Compiti e genitori

Compiti sì, compiti no? È giusto che i genitori aiutino i figli nello svolgimento dei compiti per casa? È prassi piuttosto comune sedersi accanto al figlio, aiutarlo quando lo si vede in difficoltà, persino sostituirsi a lui quando è stanco o non riesce a ultimare un esercizio. Ormai da tempo gli esperti sottolineano come questo modus operandi sia alquanto controproducente.

Compiti per casa: lo studio

Un recente studio americano sottolinea che l’intervento dei genitori nelle attività scolastiche è nella maggior parte dei casi inutile o addirittura dannoso. I ricercatori hanno scoperto che i genitori più interventisti non accrescono il livello scolastico del figlio, anzi lo ostacolano, seppur involontariamente.

Compiti per casa: devono farli i figli

Il ruolo dei compiti è quello di consolidare l’apprendimento, mettere in pratica ciò che l’insegnante ha spiegato durante le lezioni, stimolare l’autodisciplina e la responsabilizzazione. Tutti questi aspetti vengono annullati dall’intervento del genitore.

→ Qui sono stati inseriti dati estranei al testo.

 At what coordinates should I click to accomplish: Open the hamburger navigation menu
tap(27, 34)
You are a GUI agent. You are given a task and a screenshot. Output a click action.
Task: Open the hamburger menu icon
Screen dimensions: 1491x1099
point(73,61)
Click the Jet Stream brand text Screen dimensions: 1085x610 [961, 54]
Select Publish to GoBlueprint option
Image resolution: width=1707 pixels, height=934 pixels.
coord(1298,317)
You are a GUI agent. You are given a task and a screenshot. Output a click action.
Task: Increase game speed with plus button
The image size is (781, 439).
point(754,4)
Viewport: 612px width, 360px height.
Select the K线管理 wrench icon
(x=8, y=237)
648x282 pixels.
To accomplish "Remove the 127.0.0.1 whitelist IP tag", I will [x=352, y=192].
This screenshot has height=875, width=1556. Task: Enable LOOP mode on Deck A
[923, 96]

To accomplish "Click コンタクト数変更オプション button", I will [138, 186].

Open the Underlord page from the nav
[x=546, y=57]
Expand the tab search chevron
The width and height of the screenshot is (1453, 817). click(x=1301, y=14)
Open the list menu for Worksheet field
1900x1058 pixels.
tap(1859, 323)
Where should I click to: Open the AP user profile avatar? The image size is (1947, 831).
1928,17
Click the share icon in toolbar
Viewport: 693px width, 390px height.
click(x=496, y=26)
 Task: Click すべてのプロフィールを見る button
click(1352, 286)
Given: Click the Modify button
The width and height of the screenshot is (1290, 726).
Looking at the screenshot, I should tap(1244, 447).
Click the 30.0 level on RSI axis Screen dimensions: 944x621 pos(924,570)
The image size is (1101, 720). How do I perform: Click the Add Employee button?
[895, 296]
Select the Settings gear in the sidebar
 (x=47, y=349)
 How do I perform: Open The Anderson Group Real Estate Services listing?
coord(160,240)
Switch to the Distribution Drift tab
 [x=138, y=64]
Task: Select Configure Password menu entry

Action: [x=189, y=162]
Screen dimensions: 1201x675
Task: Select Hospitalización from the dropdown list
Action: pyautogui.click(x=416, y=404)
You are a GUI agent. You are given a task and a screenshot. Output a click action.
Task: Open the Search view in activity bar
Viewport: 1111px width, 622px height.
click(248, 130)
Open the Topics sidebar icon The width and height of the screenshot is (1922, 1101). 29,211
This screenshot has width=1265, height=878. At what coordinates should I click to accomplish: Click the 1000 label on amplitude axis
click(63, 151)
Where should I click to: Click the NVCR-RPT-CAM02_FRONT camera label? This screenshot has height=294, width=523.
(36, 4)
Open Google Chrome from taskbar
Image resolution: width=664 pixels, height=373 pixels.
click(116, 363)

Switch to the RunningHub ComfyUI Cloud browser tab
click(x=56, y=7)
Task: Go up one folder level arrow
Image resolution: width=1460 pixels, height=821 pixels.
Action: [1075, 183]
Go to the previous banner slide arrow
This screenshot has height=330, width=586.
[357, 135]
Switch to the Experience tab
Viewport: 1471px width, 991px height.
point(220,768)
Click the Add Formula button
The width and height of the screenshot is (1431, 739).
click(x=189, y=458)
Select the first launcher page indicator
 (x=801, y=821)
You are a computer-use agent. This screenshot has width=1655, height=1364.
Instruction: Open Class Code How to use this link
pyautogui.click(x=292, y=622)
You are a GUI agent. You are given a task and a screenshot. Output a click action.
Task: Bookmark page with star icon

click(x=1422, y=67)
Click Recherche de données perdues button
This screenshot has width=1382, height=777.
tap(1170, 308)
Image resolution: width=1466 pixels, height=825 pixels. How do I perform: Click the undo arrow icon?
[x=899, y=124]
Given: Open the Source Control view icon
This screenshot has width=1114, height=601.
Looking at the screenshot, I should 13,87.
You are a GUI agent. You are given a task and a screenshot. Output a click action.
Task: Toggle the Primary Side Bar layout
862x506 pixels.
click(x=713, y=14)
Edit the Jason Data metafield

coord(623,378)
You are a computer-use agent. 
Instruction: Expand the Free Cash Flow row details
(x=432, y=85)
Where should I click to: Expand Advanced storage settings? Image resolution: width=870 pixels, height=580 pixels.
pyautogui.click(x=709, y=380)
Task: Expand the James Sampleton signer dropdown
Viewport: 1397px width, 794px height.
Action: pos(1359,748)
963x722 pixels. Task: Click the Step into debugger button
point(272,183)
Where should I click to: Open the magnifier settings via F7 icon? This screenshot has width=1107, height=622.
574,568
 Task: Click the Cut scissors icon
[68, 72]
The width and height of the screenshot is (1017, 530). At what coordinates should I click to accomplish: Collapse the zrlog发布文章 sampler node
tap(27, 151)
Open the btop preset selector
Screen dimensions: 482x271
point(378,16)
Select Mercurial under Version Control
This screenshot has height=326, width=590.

Il bambino deve mettersi alla prova, imparare dagli errori, accettare la fatica, e deve farlo da solo. Va bene monitorare e mettersi a disposizione del figlio, ma se lo si vede in difficoltà non gli si deve fornire la risposta esatta, bensì spronarlo a rivedere la regola e la spiegazione del maestro. Neanche la correzione dei compiti è una prassi corretta: è compito dell’insegnate.

L’aiuto concreto che si può dare è di tipo “organizzativo”: stabilire l’orario in cui fare i compiti, scegliere un luogo ben illuminato e silenzioso, fare delle pause per riposare la mente, di tanto in tanto invitare qualche amico per studiare insieme.